The American Flag

A thoughtful mind, when it sees a nation’s flag, sees not the flag only, but the nation itself; and whatever may be its symbols, its insignia, he reads chiefly in the flag the government, the principles, the truths, the history, which belong to the nation which sets it forth.

When the French tricolor rolls out to the wind, we see France. When the new-found Italian flag is unfurled, we see resurrected Italy. When the other three-cornered Hungarian flag shall be lifted to the wind, we shall see in it the long-buried but never dead principles of Hungarian liberty. When the united crosses of St. Andrew and St. George on a fiery ground set forth the banner of Old England, we see not the cloth merely; there rises up before the mind the noble aspect of that monarchy, which, more than any other on the globe, has advanced its banner for liberty, law, and national prosperity. This nation has a banner, too; and wherever it streamed abroad, men saw daybreak bursting on their eyes, for the American flag has been the symbol of liberty, and men rejoiced in it. Not another flag on the globe had such an errand, or went forth upon the sea carrying everywhere, the world around, such hope for the captive, and such glorious tidings.

The stars upon it were to the pining nations like the morning stars of God, and the stripes upon it were beams of morning light. As at early dawn the stars stand first, and then it grows light, and then as the sun advances, that light breaks into banks and streaming lines of color, the glowing red and intense white striving together and ribbing the horizon with bars effulgent, so on the American flag, stars and beams of many-colored light shine out together. And wherever the flag comes, and men behold it, they see in its sacred emblazonry no rampant lion and fierce eagle, but only light, and every fold significant of liberty.

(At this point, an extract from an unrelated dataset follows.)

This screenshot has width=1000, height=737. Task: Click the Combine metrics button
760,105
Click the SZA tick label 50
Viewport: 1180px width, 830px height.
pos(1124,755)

The history of this banner is all on one side. Under it rode Washington and his armies; before it Burgoyne laid down his arms. It waved on the highlands at West Point; it floated over old Fort Montgomery. When Arnold would have surrendered these valuable fortresses and precious legacies, his night was turned into day, and his treachery was driven away by the beams of light from this starry banner. It cheered our army, driven from New York, in their solitary pilgrimage through New Jersey. It streamed in light over Valley Forge and Morristown. It crossed the waters rolling with ice at Trenton; and when its stars gleamed in the cold morning with victory, a new day of hope dawned on the despondency of the nation. And when, at length, the long years of war were drawing to a close, underneath the folds of this immortal banner sat Washington while Yorktown surrendered its hosts and our Revolutionary struggles ended with victory.

Let us, then, twine each thread of the glorious tissue of our country’s flag about our heartstrings; and looking upon our homes and catching the spirit that breathes upon us from the battle-fields of our fathers, let us resolve, come weal or woe, we will, in life and in death, now and forever, stand by the Stars and Stripes. They have been unfurled from the snows of Canada to the plains of New Orleans, in the halls of the Montezumas and amid the solitude of every sea; and everywhere, as the luminous symbol of resistless and beneficent power, they have led the brave to victory and to glory. They have floated over our cradles; let it be our prayer and our struggle that they shall float over our graves.